Sur la page opposée à la page titre, une autre signature semble correspondre à « Samuel Simon » ou « Simons », et une signature similaire apparaît au verso de la dernière page. Il se trouve que Simons est une chaîne de magasins de vêtements fondée par la famille éponyme basée à Québec, comme Aylwin; par conséquent, Samuel pourrait avoir été un des membres de cette famille. L’archiviste de Simons n’a cependant pas confirmé la présence d’une telle personne dans les dossiers de l’entreprise. Néanmoins, l’un de nos bibliothécaires a remarqué les initiales « S. L. » en relief au dos du livre, expliquant que la signature indiquait probablement « Lemon » ou « Lemons ».

Nos recherches pour « Samuel Lemon » ou « Samuel Lemons » n’ont pas porté fruit jusqu’à ce que, par hasard, nous trouvions un message sur Facebook qui annonçait des visites pédestres retraçant l’histoire des émigrants irlandais de Québec. Le message comprenait des articles numérisés, tirés du journal Quebec City Mercury qui relataient l’histoire de certains de ces émigrants.

Le premier article, daté du 21 août 1847, rapporte l’arrestation d’un certain Samuel Lemon, de sa femme Sarah Bowen et de divers membres de sa famille, soupçonnés d’avoir volé des biens aux clients de plusieurs hôtels où Samuel travaillait comme serveur.
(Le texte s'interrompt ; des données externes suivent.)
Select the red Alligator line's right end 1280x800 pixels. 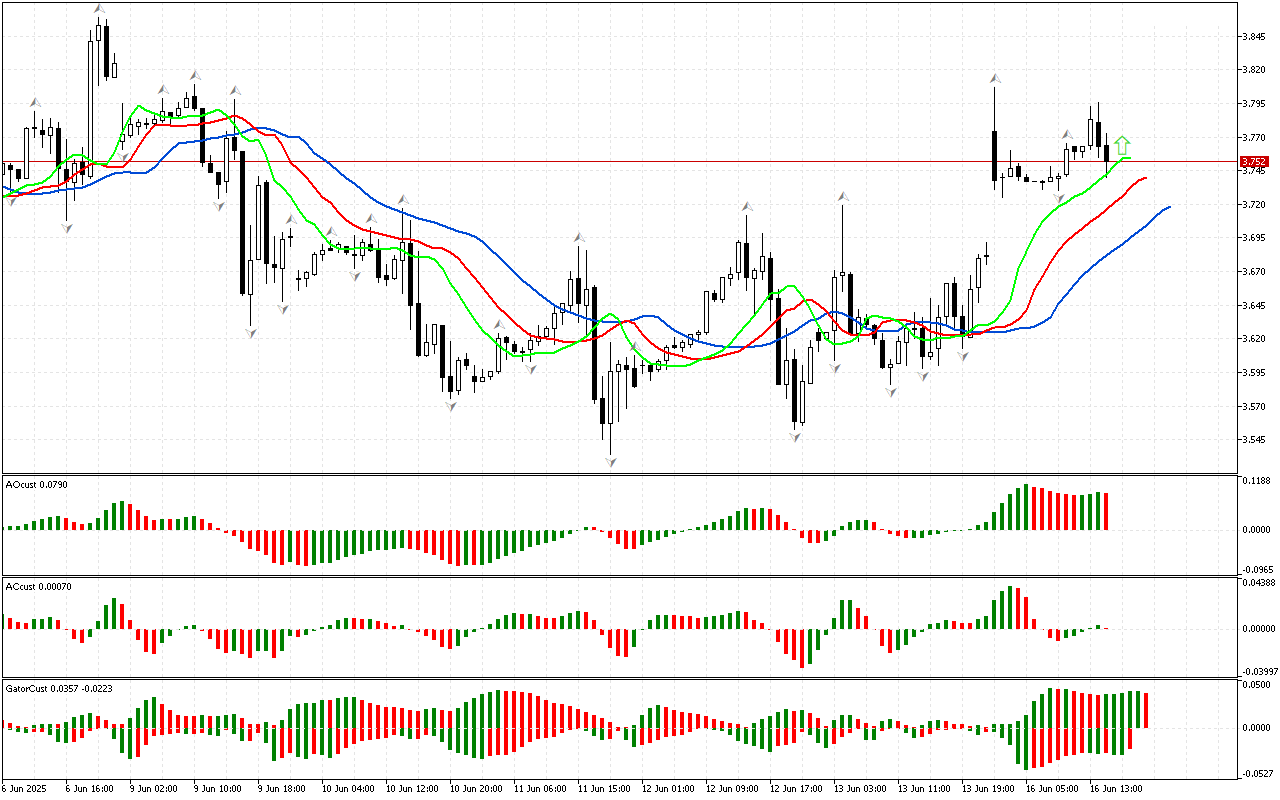point(1144,178)
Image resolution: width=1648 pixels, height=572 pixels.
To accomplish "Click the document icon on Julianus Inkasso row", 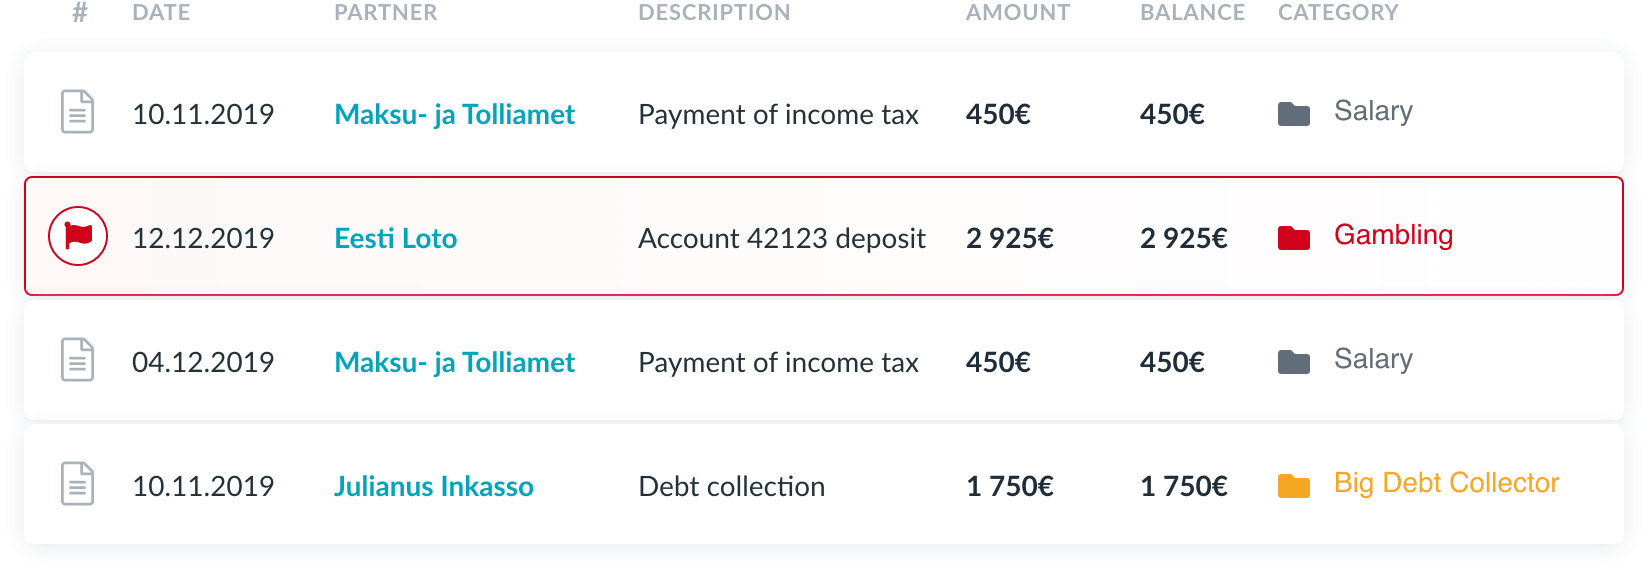I will (x=77, y=484).
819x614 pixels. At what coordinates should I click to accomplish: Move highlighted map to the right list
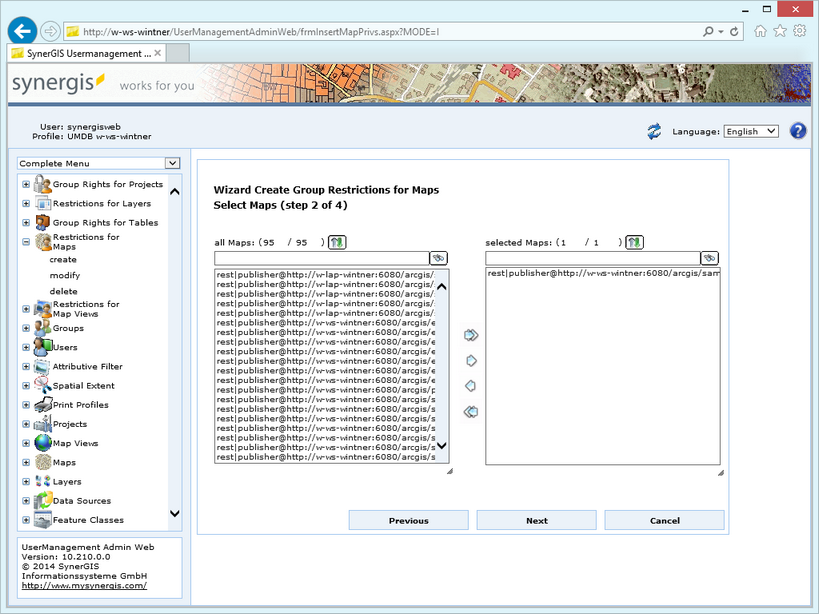[x=471, y=359]
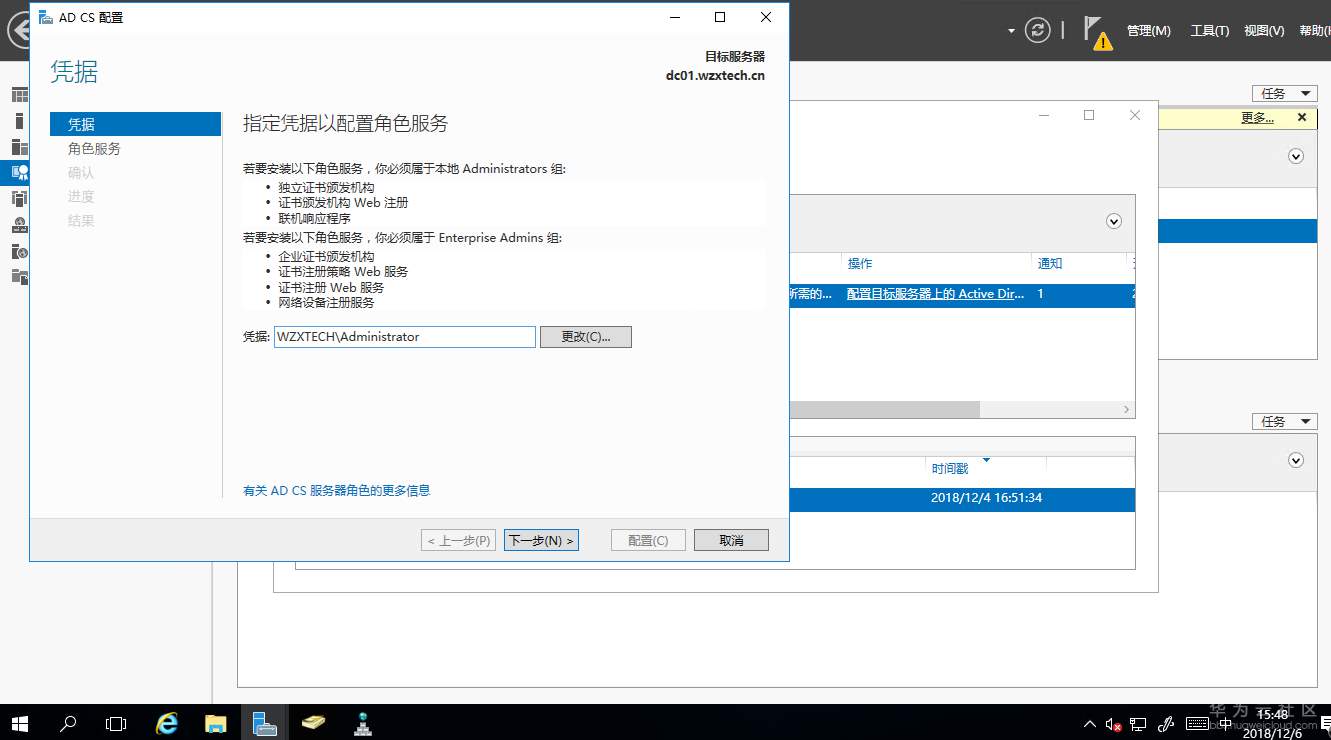Click the 下一步(N) wizard button

pos(541,539)
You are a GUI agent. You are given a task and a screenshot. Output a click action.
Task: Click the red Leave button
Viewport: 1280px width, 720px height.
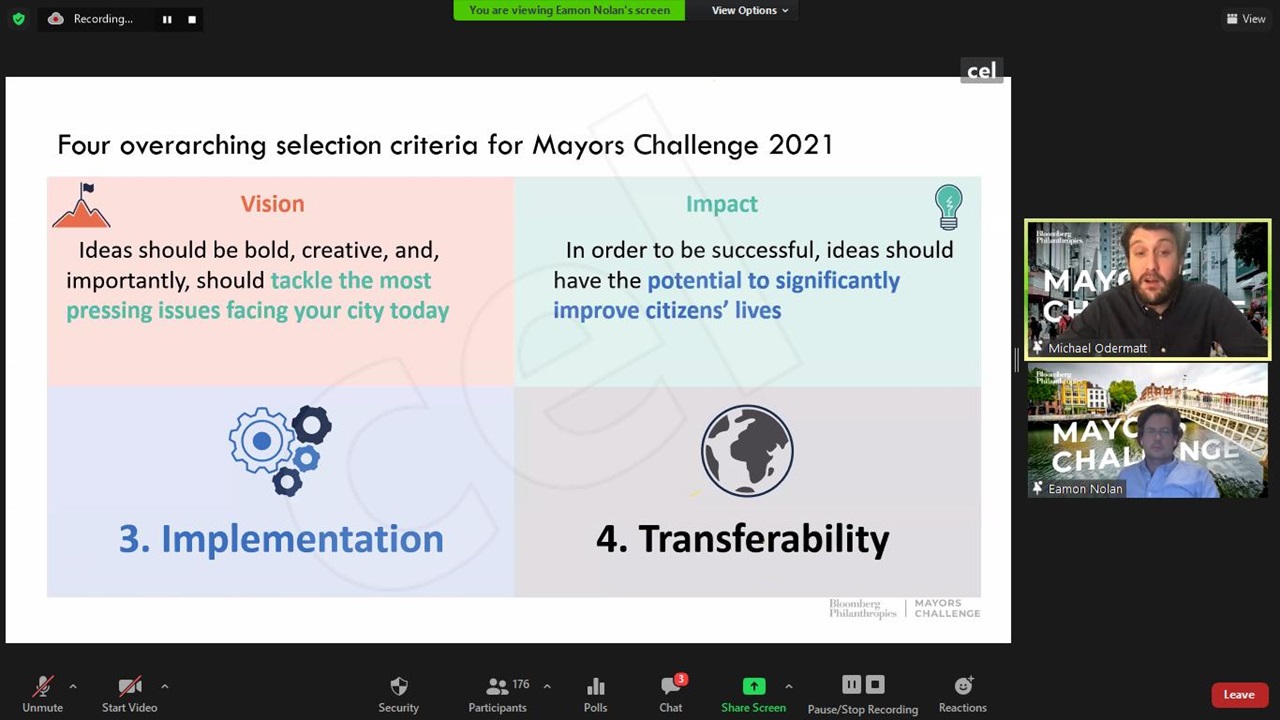click(x=1238, y=695)
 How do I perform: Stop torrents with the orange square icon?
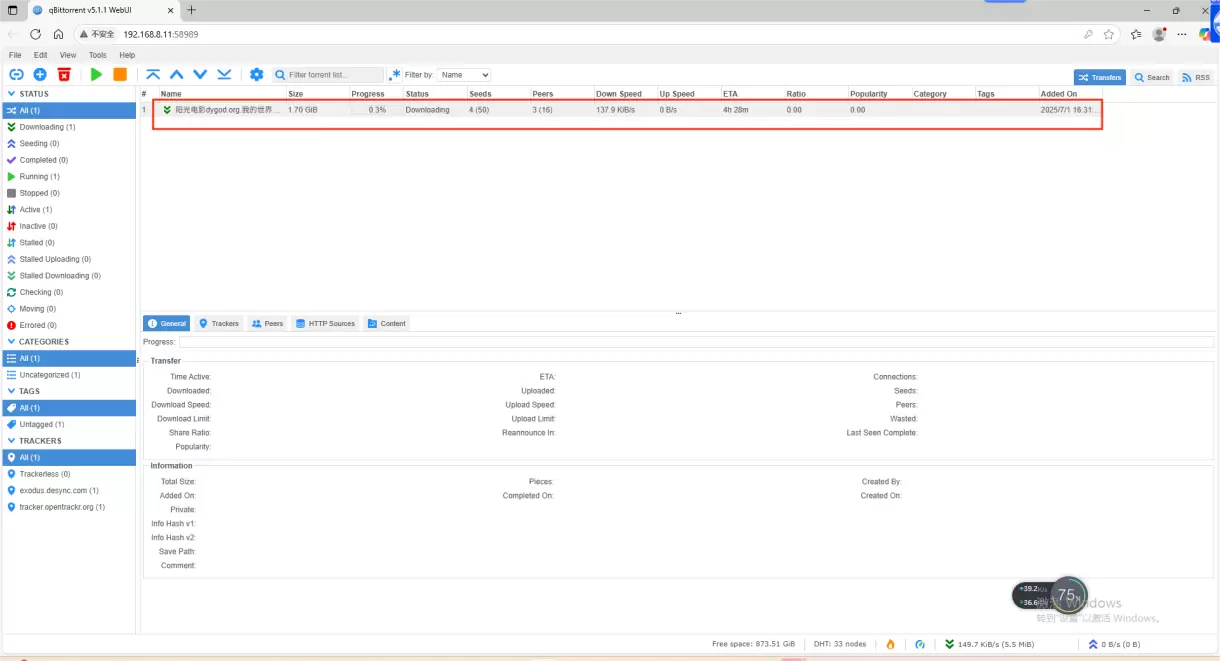click(x=120, y=75)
Dans un article suivant, on retrouve une liste des articles, notamment « deux livres appartenant à M. Aylwin », notre exemplaire étant probablement un des deux.

Lemon a habilement tenté d’établir qu’il était propriétaire de ce livre en antidatant ses signatures de l’année « 1832 », en plus d’avoir fait relier le livre et inscrire ses initiales au dos. En outre, la doublure sous la reliure du dos semble provenir d’un livre français publié à Paris sur les « Grands procès criminels du XIXsiècle », celui-ci pouvant être le deuxième livre volé à Aylwin.

Lemon a été rapidement traduit en justice. Le 30 août 1847, il a été inculpé et condamné à neuf mois de travaux forcés pour un chef d’accusation de délit, il a été retenu pour trois autres, et il a finalement été libéré sous caution à la mi-avril 1849. Sa femme et complice Sarah Bowen a été reconnue coupable de recel et libérée sous caution début février 1848.

Le livre a été restitué à Aylwin. À sa mort en 1871, il a légué sa bibliothèque personnelle, y compris cet ouvrage, au Morrin College, le premier établissement d’enseignement supérieur anglophone de Québec, qui a exercé ses activités de 1862 à 1902. La bibliothèque du collège a été renommée en l’honneur d’Aylwin : on peut voir les timbres d’acquisition à l’intérieur de la première et de la quatrième de couverture : « No 2862 Aylwin Library, shelf N. 3 ».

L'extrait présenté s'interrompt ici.